Given instruction
Format the lines of the entries below as a JSON list of strings, one string per line, with blank lines omitted. Leave the pictures out of the answer.

************

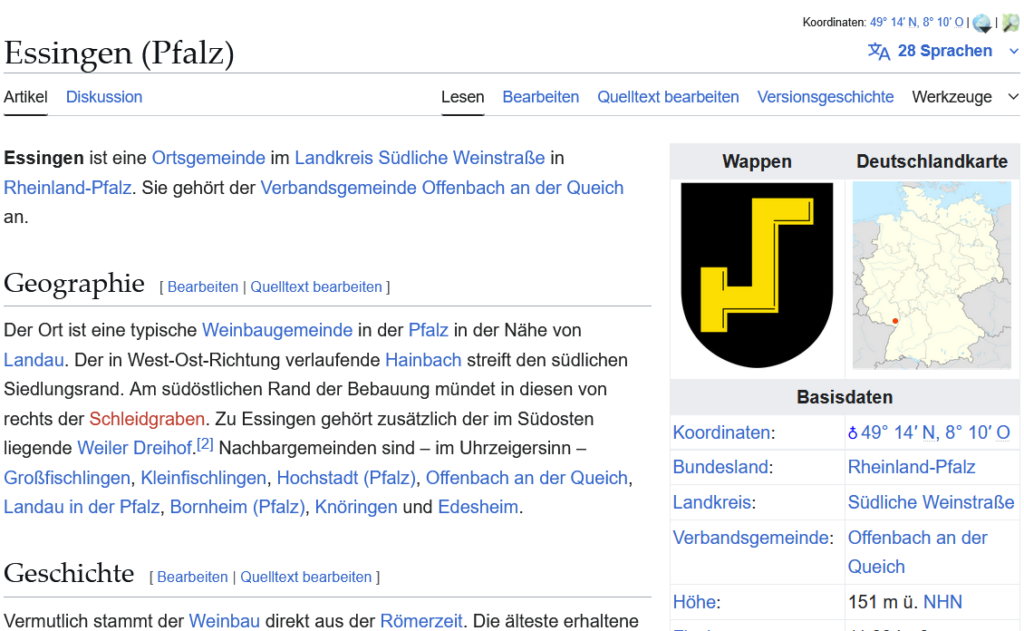
Task: Click the Bearbeiten tab in page header
Action: [540, 97]
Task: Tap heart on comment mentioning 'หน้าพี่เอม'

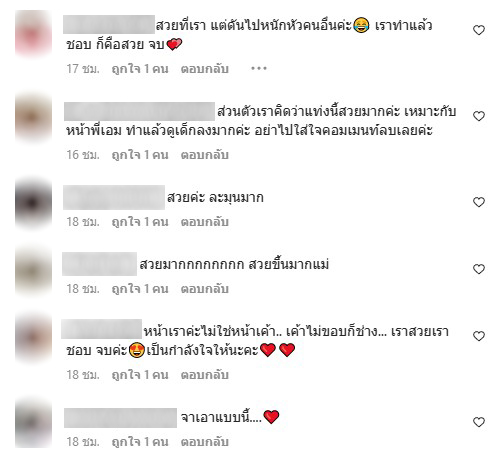Action: tap(479, 116)
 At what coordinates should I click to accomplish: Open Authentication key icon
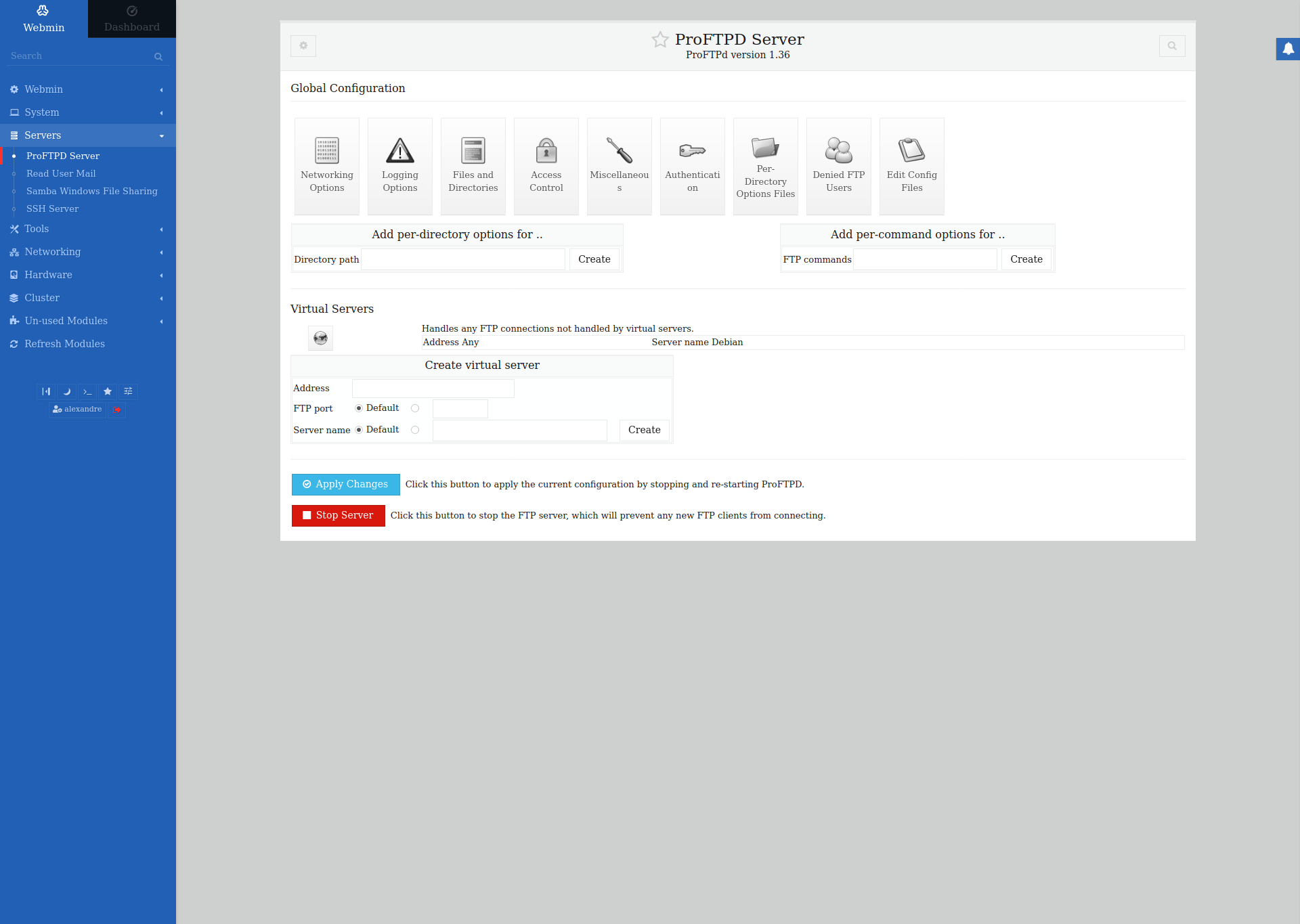693,151
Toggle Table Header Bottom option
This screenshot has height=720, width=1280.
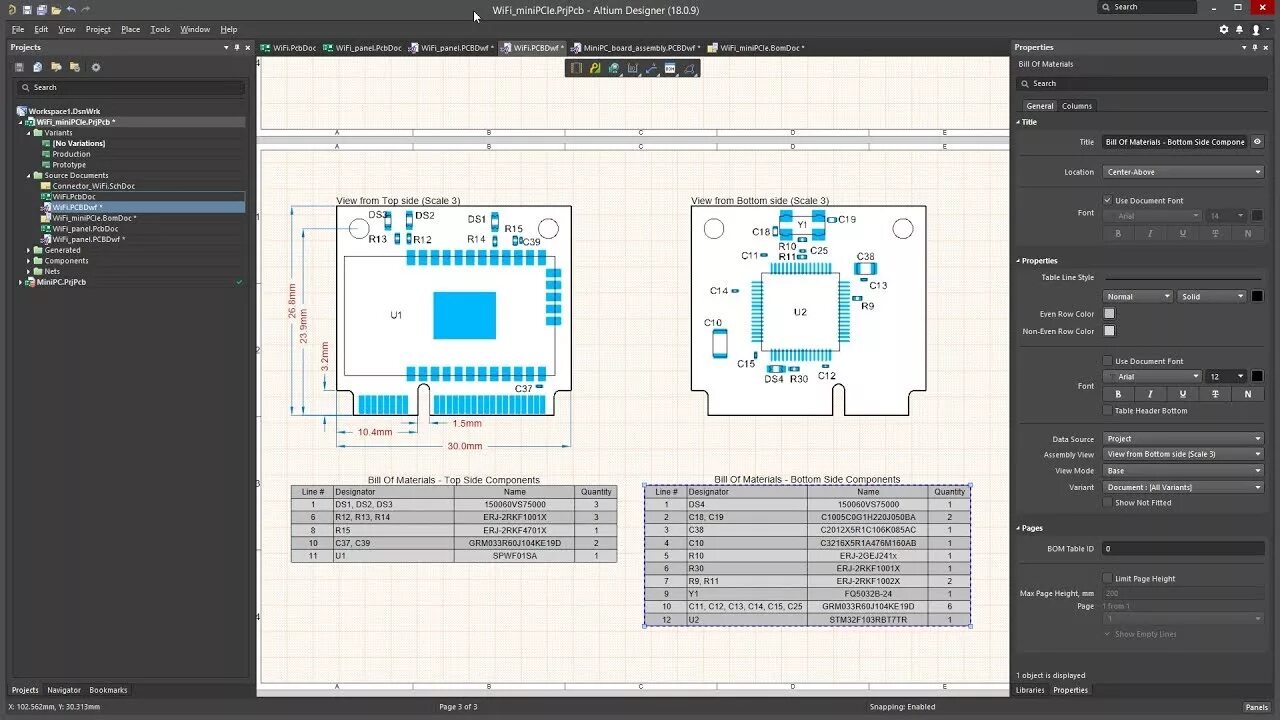1107,410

************

Output of the task
[
  "Task: Click the Bearbeiten tab in page header",
  "Action: [540, 97]",
  "Task: Tap heart on comment mentioning 'หน้าพี่เอม'",
  "Action: tap(479, 116)",
  " At what coordinates should I click to accomplish: Open Authentication key icon",
  "693,151",
  "Toggle Table Header Bottom option",
  "This screenshot has height=720, width=1280.",
  "1107,410"
]